I have been trying to hunt down a performance issue for some time now and I “think” I may have discovered the issue (sort of).
I have an mmo written in three.js (titansoftime.com) and just created a new ambitious forest zone. There are many trees of 2 different varieties scattered throughout the zone. Mostly the scattering is uniform, except in 2 spots on opposite ends of the map, where they are more clustered together in groups of about 30. Each type of tree shares the same geometry and material.
On one end I have roughly 30 trees which are skinny with small leaves at about 2100 polygons, and on the other send of the zone I have the same amount which are much thicker looking with larger leaves at about 1800 polygons.
I would expect the scene to run maybe a little faster with the lower poly thick trees. Nope, not completely wrong. The scene view with the skinny trees in frustum renders at about 52fps on my Android Galaxy S7 and of course at 60fps on my desktop (AMD A10 cpu (old, i know), a Geforce 1060, and 16GB RAM).
On my desktop I have all settings maxed out (nice reflective water, anisotropic filtering, particles, antialiasing etc.). On mobile I have all that turned way down or off.
The scene with the lower poly trees which are modeled to have thicker trunks and larger leaves render’s at 15fps on my Android, and a dismal 30fps on my desktop. What the heck?
Now, I have those tree meshes scaled at 20x, when I make them tiny at 5x, everything runs MUCH faster. It’s also surprising to me that even with all the smaller leaf trees within camera frustum, it still runs faster than when looking at the larger leaf trees with about roughly a third of the trees in frustum.
So it appears to me, the more screen pixels a single mesh takes up, the much more significant the performance hit, regardless of polygon count. If it’s not due to screen projection, I am at a total loss.
Is this correct, is this to be expected?
The only difference I see using Chromes Performance monitor is a significant increase in cpu usage and an increase in the time it takes to run the (recalling from memory) the project objects and render objects functions when looking at the thicker looking trees. I’m not great at interpreting this data, especially using larger libraries so I’m not super sure about this.
I find my only solution is to either make the trees smaller or take some out, which I really don’t want to do ( I mean there are only about 30 on each side).

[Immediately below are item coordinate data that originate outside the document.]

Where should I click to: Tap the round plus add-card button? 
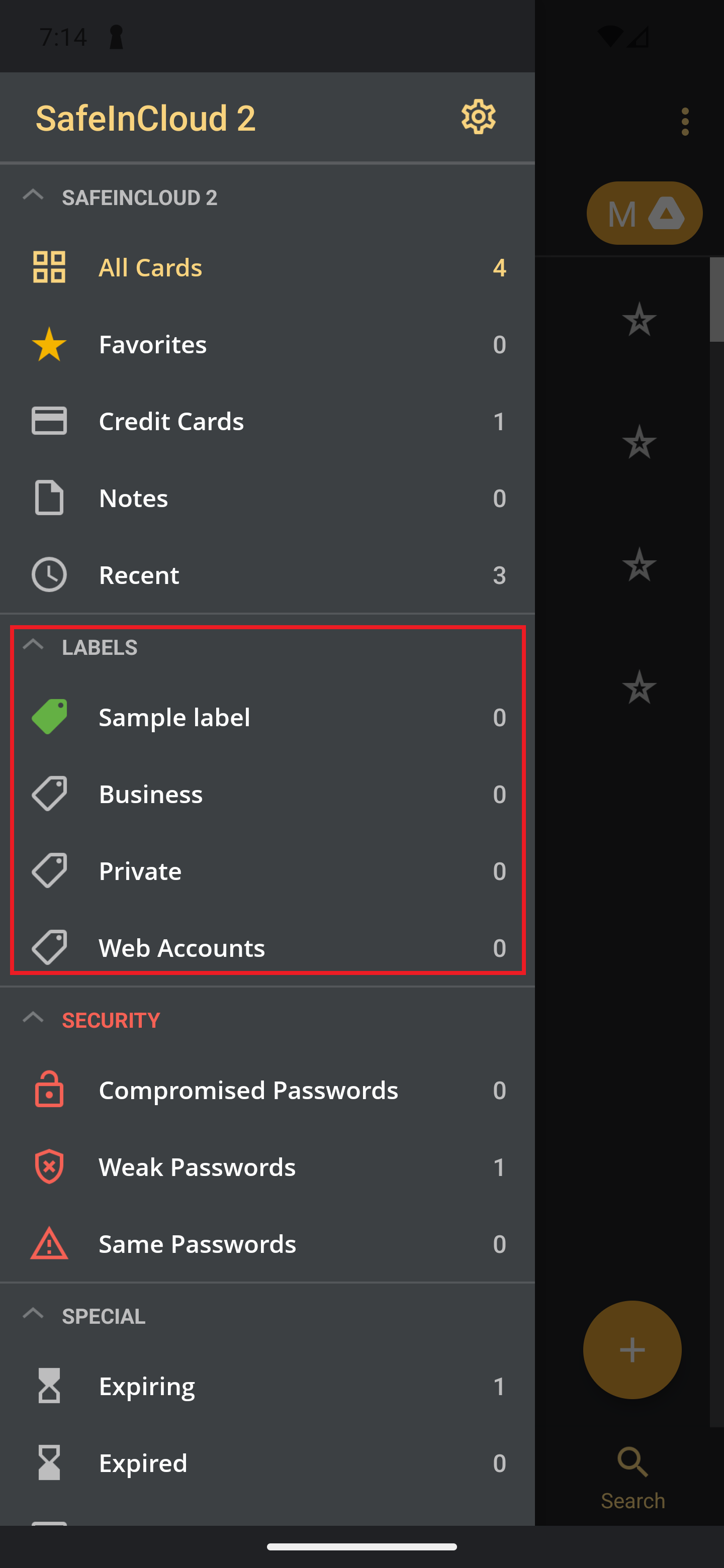pyautogui.click(x=632, y=1349)
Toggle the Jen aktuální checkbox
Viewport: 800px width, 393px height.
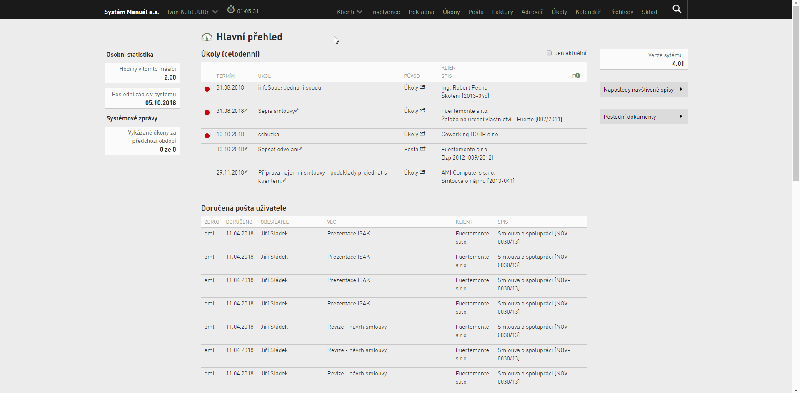click(x=549, y=53)
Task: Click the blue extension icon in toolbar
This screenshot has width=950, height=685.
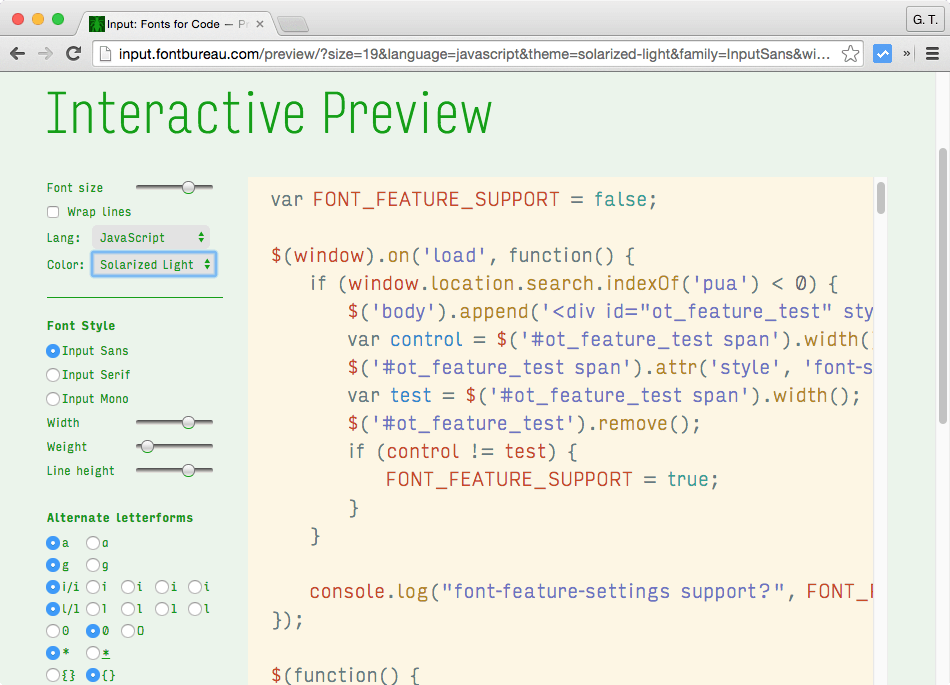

Will Instanced Geometry help? I kind of doubt it myself as it doesn’t seem like a draw call issue.
I don’t have a fiddle ready yet (my app is pretty involved and difficult to pull components out of). But I will work on setting one up. In the meantime, any insight?
Edit* Here is the fiddle: http://jsfiddle.net/titansoftime/hxn62d6p/
I can reproduce the behavior on my Galaxy S7 in the fiddle, when looking at the big leaf trees a scene takes about 30ms to render (especially when looking up at the leaves), when looking the opposite direction at the lighter looking trees it runs in about 15ms. On my desktop, I see no difference in this particular example, as it’s pretty lightweight. However as noted, when in the actual game on my desktop with high settings, it is noticeable.
Changing the scale has a huge effect. The smaller, the faster.
Edit* It is SUPER noticeable on my old crappy work desktop. When looking at the “big” trees: 180-220ms, smaller trees: 50-60ms.
Big Trees
Small Trees
Again, I’m not sure if this is a bug. Maybe this is expected behavior. I certainly hope it’s a bug because the effect is significant and a major bummer.
Thanks in advance for any assistance.